Task goal >>
Take the records below and print them verbatim up to and including the line that carries "Task: Click the".

Record set >>
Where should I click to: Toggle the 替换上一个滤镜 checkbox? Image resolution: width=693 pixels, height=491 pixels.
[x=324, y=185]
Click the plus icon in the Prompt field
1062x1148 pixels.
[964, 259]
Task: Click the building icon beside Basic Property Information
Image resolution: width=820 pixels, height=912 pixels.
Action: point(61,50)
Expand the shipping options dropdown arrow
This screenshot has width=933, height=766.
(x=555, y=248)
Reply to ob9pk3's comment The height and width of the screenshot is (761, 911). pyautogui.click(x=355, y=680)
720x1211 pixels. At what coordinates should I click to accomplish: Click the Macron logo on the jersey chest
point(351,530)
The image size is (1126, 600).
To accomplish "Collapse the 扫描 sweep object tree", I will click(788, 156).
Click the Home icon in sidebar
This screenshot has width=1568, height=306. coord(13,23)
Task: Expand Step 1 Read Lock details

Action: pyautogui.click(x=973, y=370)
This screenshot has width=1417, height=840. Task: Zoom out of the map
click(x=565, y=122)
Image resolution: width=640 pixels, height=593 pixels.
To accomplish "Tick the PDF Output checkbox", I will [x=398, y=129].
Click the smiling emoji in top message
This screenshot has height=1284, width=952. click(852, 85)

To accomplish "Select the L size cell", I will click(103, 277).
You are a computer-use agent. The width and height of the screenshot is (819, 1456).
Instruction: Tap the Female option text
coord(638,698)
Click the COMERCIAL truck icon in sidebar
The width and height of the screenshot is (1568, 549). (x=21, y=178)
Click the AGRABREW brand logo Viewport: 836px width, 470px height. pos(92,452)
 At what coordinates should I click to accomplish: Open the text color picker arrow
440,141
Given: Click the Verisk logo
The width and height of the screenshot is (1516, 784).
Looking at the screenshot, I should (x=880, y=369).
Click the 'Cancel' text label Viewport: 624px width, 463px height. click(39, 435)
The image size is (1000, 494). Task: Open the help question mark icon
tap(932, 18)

Exercise result >>
Where should I click to: Toggle the 替换上一个滤镜 checkbox? Image resolution: width=693 pixels, height=491 pixels.
[x=324, y=185]
Click the plus icon in the Prompt field
1062x1148 pixels.
[964, 259]
Task: Click the building icon beside Basic Property Information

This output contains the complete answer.